Saved data entries
*** Block opens ***
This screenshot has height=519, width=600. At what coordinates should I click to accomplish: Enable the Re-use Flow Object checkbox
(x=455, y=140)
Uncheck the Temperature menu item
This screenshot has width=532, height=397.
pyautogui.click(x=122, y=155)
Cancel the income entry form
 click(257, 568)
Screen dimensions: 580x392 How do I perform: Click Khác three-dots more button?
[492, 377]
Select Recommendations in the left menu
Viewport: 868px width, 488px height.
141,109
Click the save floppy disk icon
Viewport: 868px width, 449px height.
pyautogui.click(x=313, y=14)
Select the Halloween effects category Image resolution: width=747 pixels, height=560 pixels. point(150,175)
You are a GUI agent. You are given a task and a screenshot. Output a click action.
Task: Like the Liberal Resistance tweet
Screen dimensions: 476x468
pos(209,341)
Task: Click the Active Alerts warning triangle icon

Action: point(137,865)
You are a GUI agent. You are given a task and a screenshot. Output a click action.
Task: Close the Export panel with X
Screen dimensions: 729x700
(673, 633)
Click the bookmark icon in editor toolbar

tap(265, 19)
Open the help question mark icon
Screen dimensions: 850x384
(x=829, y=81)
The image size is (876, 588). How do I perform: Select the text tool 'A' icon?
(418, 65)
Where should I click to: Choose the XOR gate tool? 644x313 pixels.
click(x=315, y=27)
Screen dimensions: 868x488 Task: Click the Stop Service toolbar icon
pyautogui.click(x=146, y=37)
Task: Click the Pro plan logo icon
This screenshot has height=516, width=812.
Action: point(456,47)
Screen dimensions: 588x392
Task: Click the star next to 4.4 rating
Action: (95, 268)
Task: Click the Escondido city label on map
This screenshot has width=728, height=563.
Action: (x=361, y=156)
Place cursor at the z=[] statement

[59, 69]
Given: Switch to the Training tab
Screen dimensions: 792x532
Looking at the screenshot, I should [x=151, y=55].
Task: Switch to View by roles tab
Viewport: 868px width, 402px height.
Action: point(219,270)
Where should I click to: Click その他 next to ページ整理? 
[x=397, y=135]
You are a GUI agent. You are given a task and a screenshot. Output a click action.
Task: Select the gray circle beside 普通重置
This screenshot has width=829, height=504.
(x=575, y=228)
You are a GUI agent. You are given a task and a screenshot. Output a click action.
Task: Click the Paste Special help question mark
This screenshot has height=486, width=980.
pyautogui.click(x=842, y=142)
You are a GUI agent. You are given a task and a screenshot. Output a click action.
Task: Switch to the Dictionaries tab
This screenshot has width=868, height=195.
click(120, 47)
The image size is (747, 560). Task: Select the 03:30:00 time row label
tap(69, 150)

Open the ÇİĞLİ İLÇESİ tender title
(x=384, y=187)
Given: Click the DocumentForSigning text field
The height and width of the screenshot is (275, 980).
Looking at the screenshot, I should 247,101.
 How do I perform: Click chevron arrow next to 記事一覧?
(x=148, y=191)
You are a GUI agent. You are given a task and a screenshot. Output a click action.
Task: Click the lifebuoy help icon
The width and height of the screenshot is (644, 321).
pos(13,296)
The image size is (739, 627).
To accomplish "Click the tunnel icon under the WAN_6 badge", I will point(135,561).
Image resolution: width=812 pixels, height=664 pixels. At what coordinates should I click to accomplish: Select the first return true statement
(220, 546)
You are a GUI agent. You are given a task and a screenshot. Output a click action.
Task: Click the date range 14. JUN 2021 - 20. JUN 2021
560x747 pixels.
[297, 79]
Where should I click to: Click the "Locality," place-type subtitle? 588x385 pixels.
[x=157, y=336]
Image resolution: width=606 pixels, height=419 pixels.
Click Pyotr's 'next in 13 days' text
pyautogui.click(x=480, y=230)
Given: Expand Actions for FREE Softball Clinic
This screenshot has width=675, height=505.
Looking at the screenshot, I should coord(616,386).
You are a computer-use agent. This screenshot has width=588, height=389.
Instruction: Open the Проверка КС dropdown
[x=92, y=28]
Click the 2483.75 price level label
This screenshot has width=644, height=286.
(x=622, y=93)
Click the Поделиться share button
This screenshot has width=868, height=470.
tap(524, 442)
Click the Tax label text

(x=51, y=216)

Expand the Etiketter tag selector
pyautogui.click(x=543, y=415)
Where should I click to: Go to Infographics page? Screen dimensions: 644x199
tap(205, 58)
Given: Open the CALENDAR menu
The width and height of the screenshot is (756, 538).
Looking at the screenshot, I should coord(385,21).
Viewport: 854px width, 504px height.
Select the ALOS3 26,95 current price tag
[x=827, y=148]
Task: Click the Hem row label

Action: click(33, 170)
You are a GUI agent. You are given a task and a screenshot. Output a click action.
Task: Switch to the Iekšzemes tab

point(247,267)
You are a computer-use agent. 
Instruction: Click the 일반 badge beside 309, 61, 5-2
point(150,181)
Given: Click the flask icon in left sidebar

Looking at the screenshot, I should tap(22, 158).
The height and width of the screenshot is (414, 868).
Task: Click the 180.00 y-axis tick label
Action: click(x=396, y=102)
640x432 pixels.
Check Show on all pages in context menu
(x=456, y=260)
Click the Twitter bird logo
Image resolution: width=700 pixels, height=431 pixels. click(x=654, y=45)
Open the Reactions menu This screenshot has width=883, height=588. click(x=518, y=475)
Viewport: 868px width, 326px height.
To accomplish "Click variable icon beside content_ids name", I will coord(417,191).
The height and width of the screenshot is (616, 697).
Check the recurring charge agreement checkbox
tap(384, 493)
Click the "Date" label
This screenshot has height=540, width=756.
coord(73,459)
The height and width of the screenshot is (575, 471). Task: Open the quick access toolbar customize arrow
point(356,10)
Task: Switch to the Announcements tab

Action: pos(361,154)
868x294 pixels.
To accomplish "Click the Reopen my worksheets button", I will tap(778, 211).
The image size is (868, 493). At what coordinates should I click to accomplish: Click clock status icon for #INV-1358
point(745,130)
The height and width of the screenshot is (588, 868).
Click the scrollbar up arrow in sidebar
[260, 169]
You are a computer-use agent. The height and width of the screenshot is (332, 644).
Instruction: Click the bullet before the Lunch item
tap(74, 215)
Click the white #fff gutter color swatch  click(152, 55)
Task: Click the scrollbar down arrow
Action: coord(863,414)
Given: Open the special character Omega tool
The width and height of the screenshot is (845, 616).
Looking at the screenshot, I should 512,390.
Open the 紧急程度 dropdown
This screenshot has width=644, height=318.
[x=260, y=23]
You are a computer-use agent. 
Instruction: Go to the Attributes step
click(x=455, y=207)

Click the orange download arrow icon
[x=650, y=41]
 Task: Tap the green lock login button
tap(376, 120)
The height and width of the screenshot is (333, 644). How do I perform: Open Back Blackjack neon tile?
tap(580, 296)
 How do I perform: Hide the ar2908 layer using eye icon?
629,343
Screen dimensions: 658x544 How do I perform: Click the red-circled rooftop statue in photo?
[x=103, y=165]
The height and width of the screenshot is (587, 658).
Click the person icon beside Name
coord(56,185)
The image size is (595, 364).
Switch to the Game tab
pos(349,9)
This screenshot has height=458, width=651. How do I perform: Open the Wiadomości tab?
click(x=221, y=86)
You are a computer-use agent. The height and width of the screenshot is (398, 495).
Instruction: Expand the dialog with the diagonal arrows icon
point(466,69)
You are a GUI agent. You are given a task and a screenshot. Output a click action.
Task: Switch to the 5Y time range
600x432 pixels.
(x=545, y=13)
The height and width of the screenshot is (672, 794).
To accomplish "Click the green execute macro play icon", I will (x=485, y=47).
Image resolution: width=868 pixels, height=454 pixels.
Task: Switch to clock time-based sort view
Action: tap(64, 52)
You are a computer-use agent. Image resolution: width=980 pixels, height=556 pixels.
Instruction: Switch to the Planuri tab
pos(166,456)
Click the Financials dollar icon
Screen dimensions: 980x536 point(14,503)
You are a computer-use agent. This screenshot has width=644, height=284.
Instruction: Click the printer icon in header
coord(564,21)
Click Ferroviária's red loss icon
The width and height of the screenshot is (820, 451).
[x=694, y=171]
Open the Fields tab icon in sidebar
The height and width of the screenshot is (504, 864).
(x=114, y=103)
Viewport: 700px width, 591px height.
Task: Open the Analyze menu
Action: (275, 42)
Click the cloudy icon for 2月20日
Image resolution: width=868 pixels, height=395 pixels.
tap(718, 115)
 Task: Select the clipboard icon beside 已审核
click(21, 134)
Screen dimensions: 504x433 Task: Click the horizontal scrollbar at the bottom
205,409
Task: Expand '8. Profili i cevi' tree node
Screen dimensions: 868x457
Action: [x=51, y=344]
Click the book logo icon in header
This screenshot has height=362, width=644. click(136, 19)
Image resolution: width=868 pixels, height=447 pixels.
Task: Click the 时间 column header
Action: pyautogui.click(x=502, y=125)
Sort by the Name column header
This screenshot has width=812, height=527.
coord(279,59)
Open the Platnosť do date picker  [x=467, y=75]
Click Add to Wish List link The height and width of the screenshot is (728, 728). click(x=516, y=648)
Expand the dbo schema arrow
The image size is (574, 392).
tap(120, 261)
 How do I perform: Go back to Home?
*** Block closes ***
Task requirements. Look through the entries and find each line that has the string "question". Copy those lines.

Answer.
Open the help question mark icon
Task: Click the Paste Special help question mark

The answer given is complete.